[Pixel coordinate grounding data]
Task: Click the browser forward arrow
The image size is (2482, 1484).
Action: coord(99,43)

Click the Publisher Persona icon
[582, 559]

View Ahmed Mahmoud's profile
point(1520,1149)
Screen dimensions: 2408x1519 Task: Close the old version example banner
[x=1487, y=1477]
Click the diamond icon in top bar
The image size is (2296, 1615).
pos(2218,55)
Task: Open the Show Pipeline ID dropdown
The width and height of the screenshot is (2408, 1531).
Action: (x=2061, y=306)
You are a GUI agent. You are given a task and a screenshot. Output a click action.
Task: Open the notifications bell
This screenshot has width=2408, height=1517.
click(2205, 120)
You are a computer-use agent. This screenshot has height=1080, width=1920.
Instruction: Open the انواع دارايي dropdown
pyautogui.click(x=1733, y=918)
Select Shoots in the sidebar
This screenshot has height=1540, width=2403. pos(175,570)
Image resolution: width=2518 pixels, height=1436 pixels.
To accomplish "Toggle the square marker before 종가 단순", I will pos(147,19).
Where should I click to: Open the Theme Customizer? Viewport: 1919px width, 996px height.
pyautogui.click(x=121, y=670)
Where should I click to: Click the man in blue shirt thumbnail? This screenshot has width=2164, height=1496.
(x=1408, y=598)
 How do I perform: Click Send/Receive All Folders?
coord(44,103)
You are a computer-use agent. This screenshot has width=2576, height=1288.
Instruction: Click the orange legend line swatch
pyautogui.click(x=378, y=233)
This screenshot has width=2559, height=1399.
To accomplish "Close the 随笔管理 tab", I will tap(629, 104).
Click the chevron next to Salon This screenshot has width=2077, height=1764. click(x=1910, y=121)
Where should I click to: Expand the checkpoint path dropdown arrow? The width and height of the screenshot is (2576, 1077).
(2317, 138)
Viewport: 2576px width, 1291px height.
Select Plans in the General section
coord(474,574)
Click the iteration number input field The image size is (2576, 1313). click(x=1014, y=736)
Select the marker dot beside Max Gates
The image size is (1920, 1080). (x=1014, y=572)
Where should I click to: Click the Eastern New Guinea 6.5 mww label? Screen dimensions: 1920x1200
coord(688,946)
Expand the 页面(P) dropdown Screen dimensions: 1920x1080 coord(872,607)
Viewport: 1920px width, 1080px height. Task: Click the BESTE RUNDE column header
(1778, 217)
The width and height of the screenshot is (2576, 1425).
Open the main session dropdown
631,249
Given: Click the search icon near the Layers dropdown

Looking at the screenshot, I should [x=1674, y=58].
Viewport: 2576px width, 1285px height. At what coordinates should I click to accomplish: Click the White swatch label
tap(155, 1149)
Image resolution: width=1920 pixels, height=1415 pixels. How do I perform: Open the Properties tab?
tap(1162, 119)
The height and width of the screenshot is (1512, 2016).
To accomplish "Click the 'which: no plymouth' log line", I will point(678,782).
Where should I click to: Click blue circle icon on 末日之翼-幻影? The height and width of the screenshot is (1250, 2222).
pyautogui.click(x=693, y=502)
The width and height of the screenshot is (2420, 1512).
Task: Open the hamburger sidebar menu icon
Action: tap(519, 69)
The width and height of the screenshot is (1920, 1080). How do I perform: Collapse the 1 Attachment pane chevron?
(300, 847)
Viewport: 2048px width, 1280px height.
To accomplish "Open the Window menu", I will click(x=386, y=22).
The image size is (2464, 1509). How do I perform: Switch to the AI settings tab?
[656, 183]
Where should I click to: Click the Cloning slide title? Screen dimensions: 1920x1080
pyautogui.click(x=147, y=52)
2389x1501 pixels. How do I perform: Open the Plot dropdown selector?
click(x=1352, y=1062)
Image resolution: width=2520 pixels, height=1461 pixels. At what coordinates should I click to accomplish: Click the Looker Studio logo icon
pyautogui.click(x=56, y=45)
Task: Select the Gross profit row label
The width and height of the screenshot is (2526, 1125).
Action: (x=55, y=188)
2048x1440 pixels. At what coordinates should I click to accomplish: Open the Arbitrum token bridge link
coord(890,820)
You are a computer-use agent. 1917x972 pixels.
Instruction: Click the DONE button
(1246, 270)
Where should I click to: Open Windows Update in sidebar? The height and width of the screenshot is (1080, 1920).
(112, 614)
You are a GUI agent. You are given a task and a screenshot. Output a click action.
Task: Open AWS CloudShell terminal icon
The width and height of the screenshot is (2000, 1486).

→ **AIM OF THE EXERCISE**
In the data above, start at the line that has "Select Plans in the General section", stop after the line that has "Expand the 页面(P)", and print every line in between exactly as it stands.

→ **THE COMPLETED TASK**
Select Plans in the General section
coord(474,574)
Click the iteration number input field The image size is (2576, 1313). click(x=1014, y=736)
Select the marker dot beside Max Gates
The image size is (1920, 1080). (x=1014, y=572)
Where should I click to: Click the Eastern New Guinea 6.5 mww label? Screen dimensions: 1920x1200
coord(688,946)
Expand the 页面(P) dropdown Screen dimensions: 1920x1080 coord(872,607)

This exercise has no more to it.